聚酮合酶基因合成酶途徑、非核糖體多肽合成酶途徑與聚酮合酶基因合成酶-非核糖體多肽合成酶混合代謝是大多數真菌毒素合成中的關鍵代謝途徑。同時在真菌的萜類化合物代謝過程中，也能產生多種真菌毒素[16]。用anti-SMASH對基因組進行次級代謝產物合成分析預測，基因組中共預測得到23 個次級代謝產物基因簇，主要為聚酮合酶（polyketide synthase，PKS）基因簇、非核糖體多肽合成酶（non-ribosomal peptide synthase，NRPS）基因簇和萜烯類，具體預測結果如表4所示。在預測到的基因簇中，pks和Nrps基因簇共15 個，占預測總基因簇的65.21%，T1pks有7 個，Nrps有6 個，T1pks-Nrps有2 個，萜烯類合成途徑基因簇有5 個。但所有基因簇與已知次級代謝產物進行BLAST比對發現，P. variotiiMTDF-01的基因組中PKS途徑、NRPS途徑與PKS-NRPS混合代謝途徑、萜烯類途徑中的基因簇并未匹配及注釋到相似性高的基因信息，相似度最高的僅為33%。因此可認為P. variotiiMTDF-01中不存在PKS、NRPS、PKSNRPS混合代謝途徑、萜烯類等途徑合成代謝能力，P. variotiiMTDF-01不具備合成該類物質的能力。

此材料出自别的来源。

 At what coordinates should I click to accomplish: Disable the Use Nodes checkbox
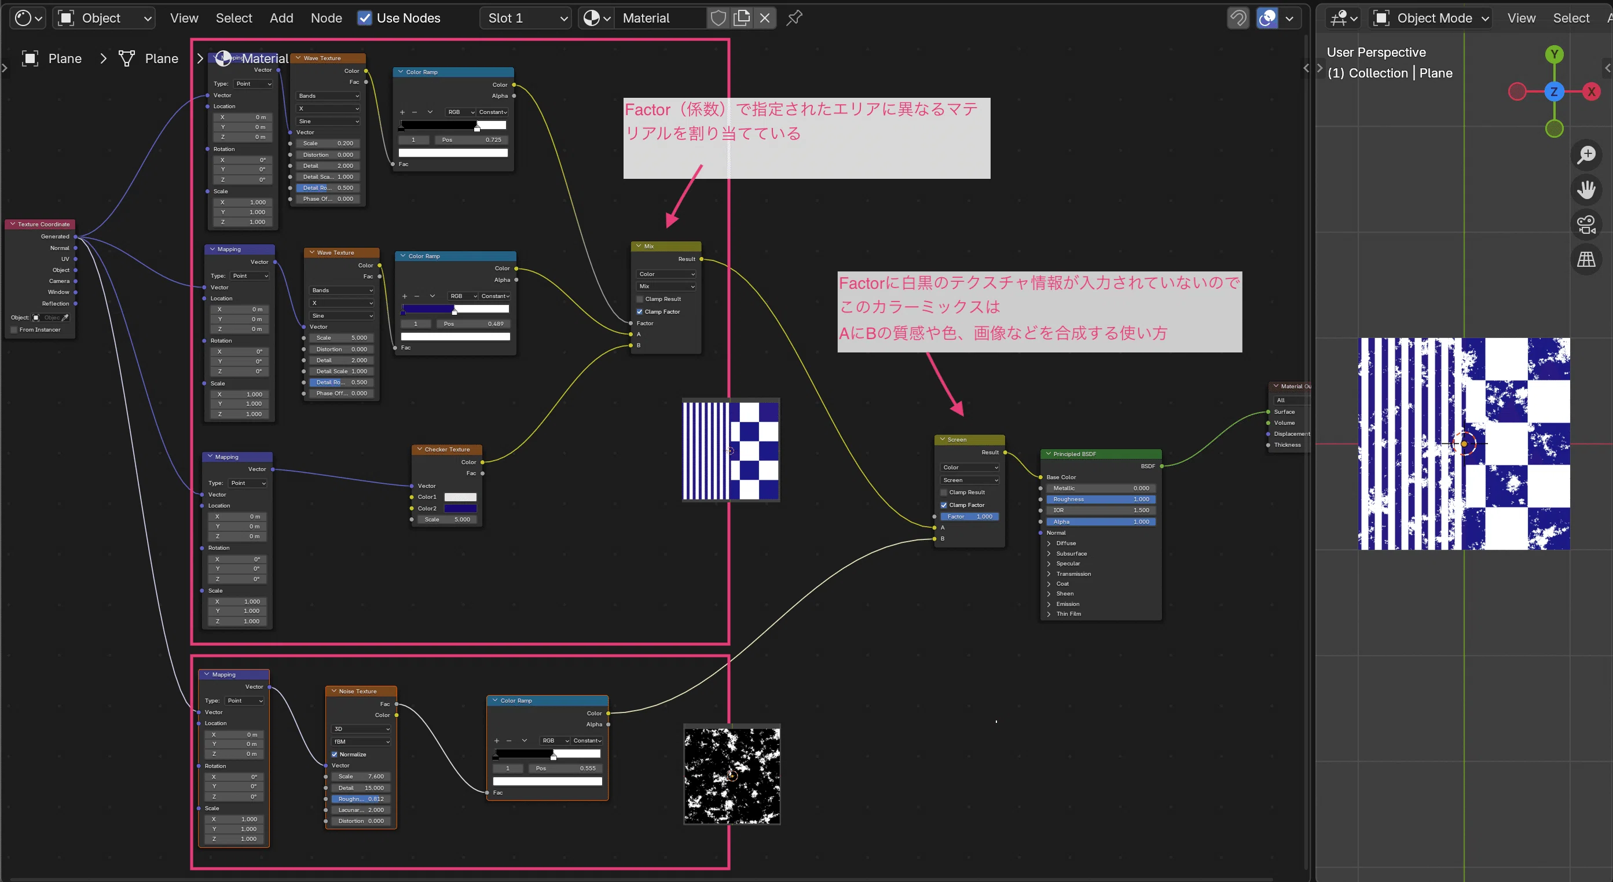point(364,18)
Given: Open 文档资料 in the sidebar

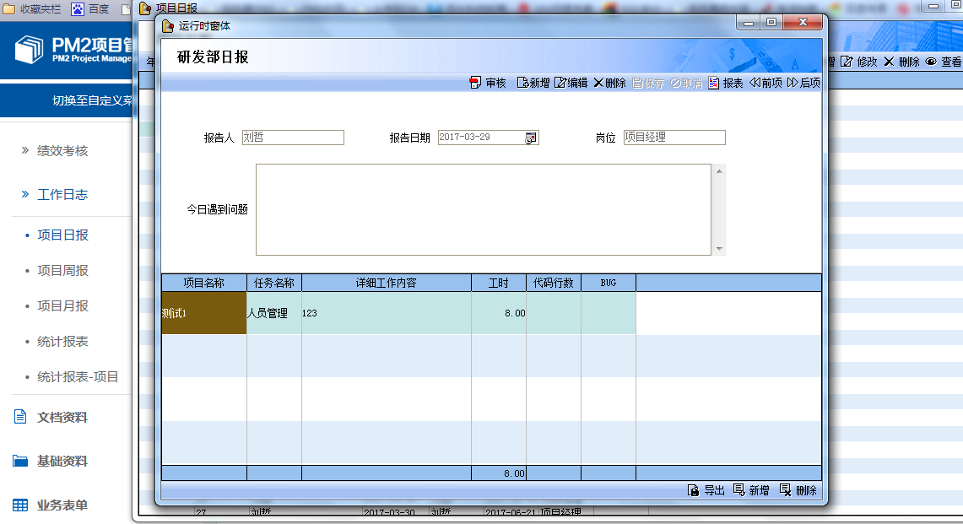Looking at the screenshot, I should (62, 418).
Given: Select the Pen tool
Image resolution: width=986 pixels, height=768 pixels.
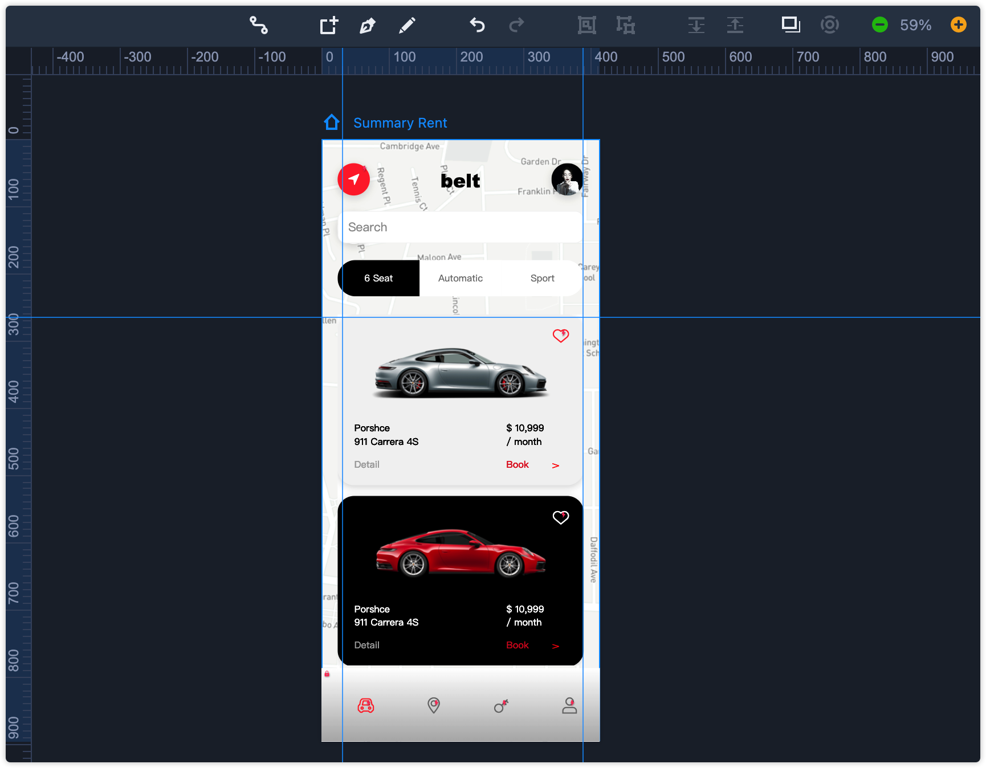Looking at the screenshot, I should click(368, 25).
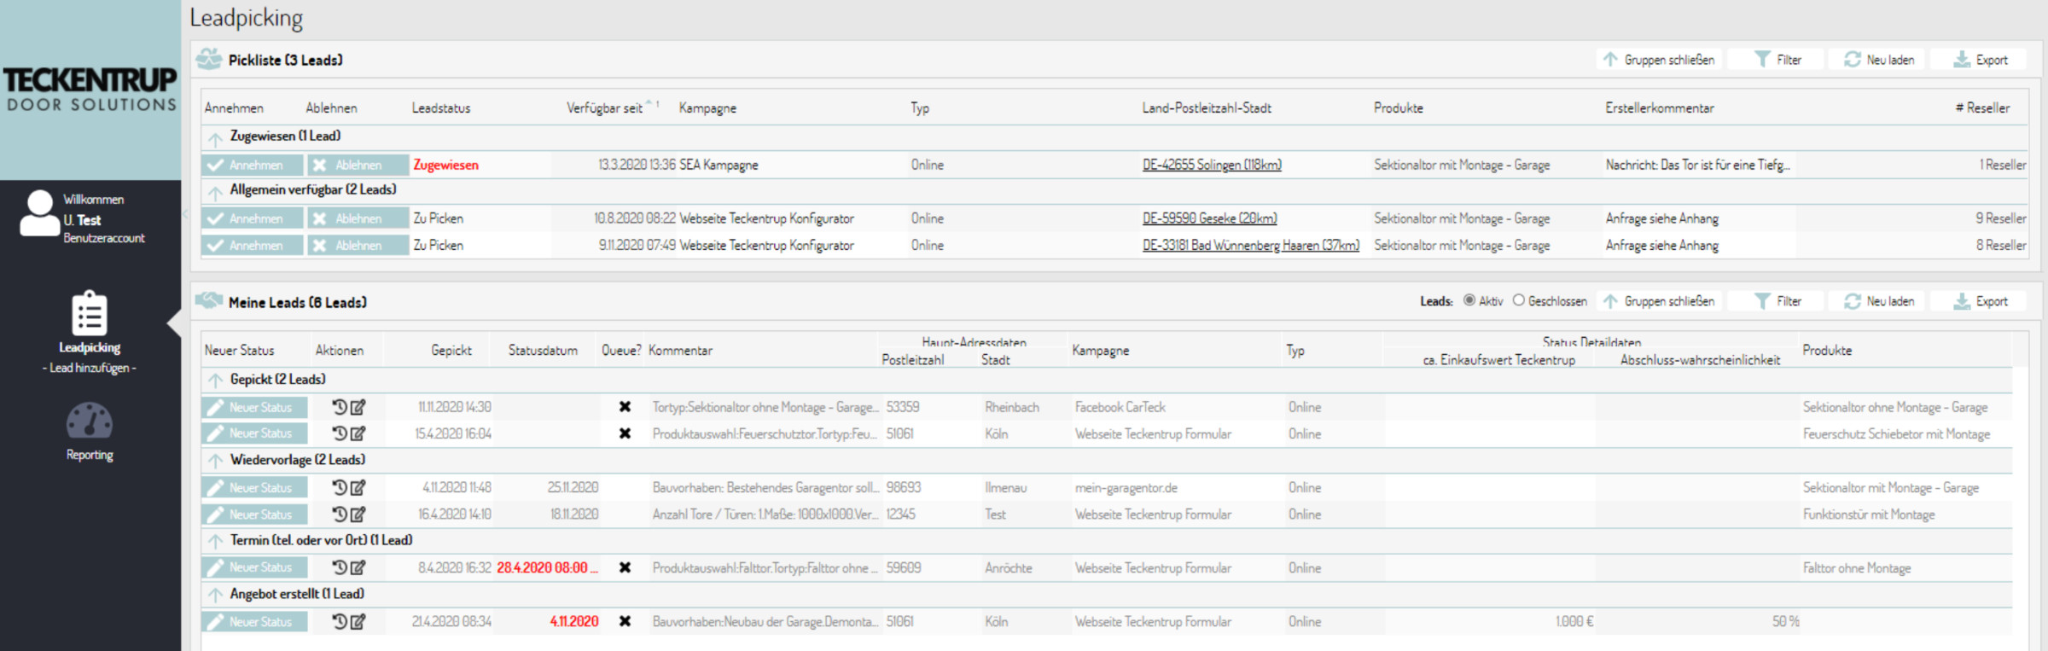
Task: Open history icon for the Anröchte lead
Action: (x=340, y=567)
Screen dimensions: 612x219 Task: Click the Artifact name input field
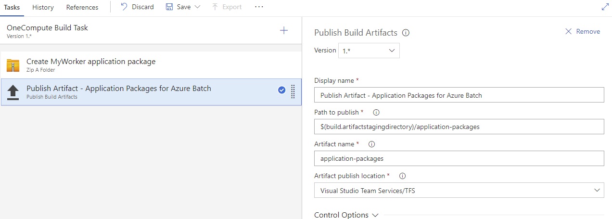(x=459, y=158)
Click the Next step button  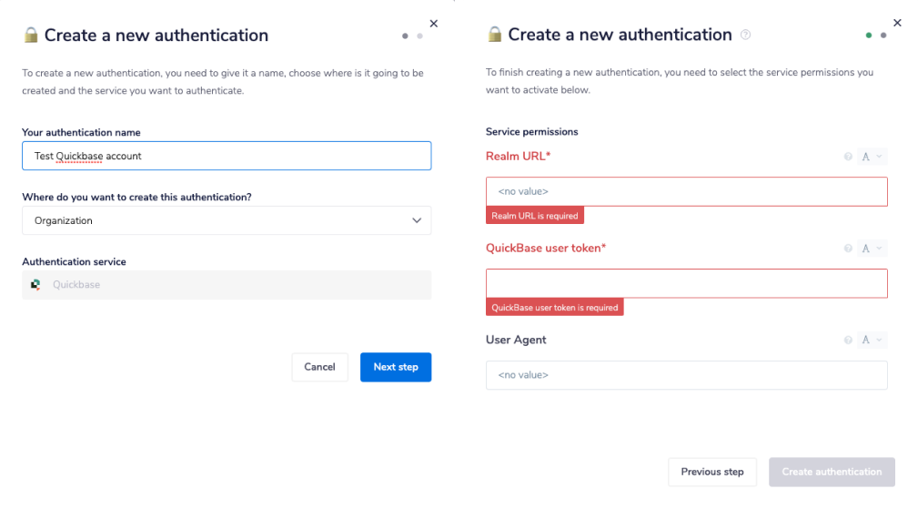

通過KEGG對萜類化合物合成途徑分析時也發現，在P. variotiiMTDF-01中注釋到參與萜類化合物代謝途徑的基因僅有26 個，其中萜類化合物合成途徑注釋到18 個基因，主要為萜類物質骨架結構的真菌甲羥戊酸合成途徑中注釋到相對完整的代謝途徑，共16 個基因，但并未注釋到特異性后修飾相關蛋白序列，因此，根據基因組預測信息可表明P. variotiiMTDF-01不具備真菌毒素合成能力，是白酒釀造過程的發全菌株。

2.5 與P. variotii No.5比較基因組學分析

2.5.1P. variotiiNo.5全基因組概況

目前已報道的關于P. variotii的全基因組測序的菌株為P. variotiiNo.5（NBRC109023）。P. variotiiNo.5是1 株分離于土壤中的耐甲醛的真菌，能夠在20 min內降解2%的甲醛[38]。將P. variotiiMTDF-01與P. variotiiNo.5菌株進行比較基因組學研究，以研究不同環境P. variotii基因組信息的差異，為研究不同來源P. variotii基因組框架、組成及蛋白差異提供理論基礎及研究方方。兩個菌株基本信息統計結果如表5所示。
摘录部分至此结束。